Le nouveau livre de Jean-Loup Amselle, L’anthropologue et le politique, est un recueil d’articles que leur brièveté rend particulièrement denses et incisifs. Tous ces articles s’inscrivent dans la perspective critique, dans la perspective marxienne, ouverte par les deux précédents livres de l’auteur : Rétrorévolutions. Essais sur les primitivismes contemporains (Paris, Stock, 2010) et L’ethnicisation de la France (Paris, Éditions Lignes, 2011). Nous en avons rendu compte ici-même.
Qu’il s’agisse de l’histoire de l’anthropologie prisonnière de la vision primitiviste d’un bon sauvage resté à l’abri de l’histoire (avec Lévi-Strauss et même, en ce qui concerne les sociétés africaines précoloniales, avec Balandier) ou de l’histoire de la littérature antillaise demeurée captive des catégories coloniales (se contentant de renverser les stigmates avec Césaire, Fanon, Glissant, Chamoiseau), du postcolonialisme et de son modèle populiste, de la prétention d’un certain art africain contemporain à régénérer une humanité fatiguée par un retour à la sauvagerie de l’origine ou des lamentations répétées sur la disparition de la glossodiversité, la charge et la cible de l’auteur demeurent les mêmes.
Tous ces prophètes regardent en arrière, comme disait Heine, tous sont tournés vers le passé fantasmé de sociétés restées prétendument vierges et pures, tous tombent dans le piège d’un culturalisme qui n’explique rien et qui masque par ses découpages verticaux le drame des situations économiques, sociales et politiques [1].

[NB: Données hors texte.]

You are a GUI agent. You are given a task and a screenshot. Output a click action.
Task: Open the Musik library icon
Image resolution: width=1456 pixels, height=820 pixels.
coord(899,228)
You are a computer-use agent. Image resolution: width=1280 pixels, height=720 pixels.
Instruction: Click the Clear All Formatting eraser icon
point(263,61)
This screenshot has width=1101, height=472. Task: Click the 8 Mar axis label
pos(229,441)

On aurait tort pourtant de ne voir dans ce nouveau livre qu’un addenda ou qu’un simple prolongement des deux précédents. D’abord — comme le titre l’indique —, on assiste à un renversement de perspective puisque l’auteur remet en honneur l’anthropologie. Antérieurement, en effet, il semblait avoir scié la branche sur laquelle il était assis en stigmatisant une anthropologie objectivante cantonnée dans la seule exploration de sociétés dites indûment « primitives ». Il montre cette fois-ci sur des cas précis combien un regard anthropologique décentré peut être pertinent pour analyser les sociétés modernes. À une critique politique de l’anthropologie semble avoir succédé une critique anthropologique du monde politique, critique qui fait sauter les dichotomies qui stérilisent les sciences humaines. Ainsi, dans une introduction aux idées prometteuses, Jean-Loup Amselle montre combien les sociétés « modernes » ne sont pas exemptes de la pensée magique réservée jusqu’ici aux sociétés « traditionnelles ». En témoigne la crise financière, la crise fiduciaire (de fidus, fides…) qui est une crise de la foi ou de la confiance, aussi bien que les heurts qui surgissent sur l’ensemble de la planète.

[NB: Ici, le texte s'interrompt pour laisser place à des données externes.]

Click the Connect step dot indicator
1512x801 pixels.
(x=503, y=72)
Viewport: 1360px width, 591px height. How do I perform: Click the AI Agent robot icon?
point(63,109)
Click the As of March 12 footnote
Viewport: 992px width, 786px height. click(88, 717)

On sent à chaque fois l’homme de terrain prompt à dénoncer les nouvelles idoles auxquelles sacrifient nos contemporains et derrière lesquelles ils se protègent. Ainsi la présentation idéalisée de la palabre traditionnelle (qui serait irénique, consensuelle…) comme solution alternative au vote ou à l’élection de nos démocraties représentatives apparaît à cet africaniste comme complètement fantasmatique. Rebaptisée au besoin juridiction de la parole, transfigurée par la projection de la problématique habermassienne de l’agir communicationnel, la palabre n’est en vérité qu’une technique permettant aux sociétés africaines de perpétuer les principes hiérarchiques qui les fondent.

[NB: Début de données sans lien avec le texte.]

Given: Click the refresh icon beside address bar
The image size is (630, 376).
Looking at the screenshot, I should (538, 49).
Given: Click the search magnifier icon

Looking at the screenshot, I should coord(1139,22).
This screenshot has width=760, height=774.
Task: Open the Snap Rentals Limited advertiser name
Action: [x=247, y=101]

C’est la même démarche qui conduit l’auteur à retracer la longue histoire de la fabrication, par des intellectuels afrocentristes, d’une prétendue « constitution du Mandé » (validée par l’unesco) qui serait l’expression prémonitoire, cinq ou six siècles avant l’Europe, des droits de l’homme. Il n’est pourtant pas besoin de se réclamer d’un passé mythiquement formaté pour se révolter et se réapproprier un héritage universaliste… C’est ce que montrent les révolutions arabes d’aujourd’hui.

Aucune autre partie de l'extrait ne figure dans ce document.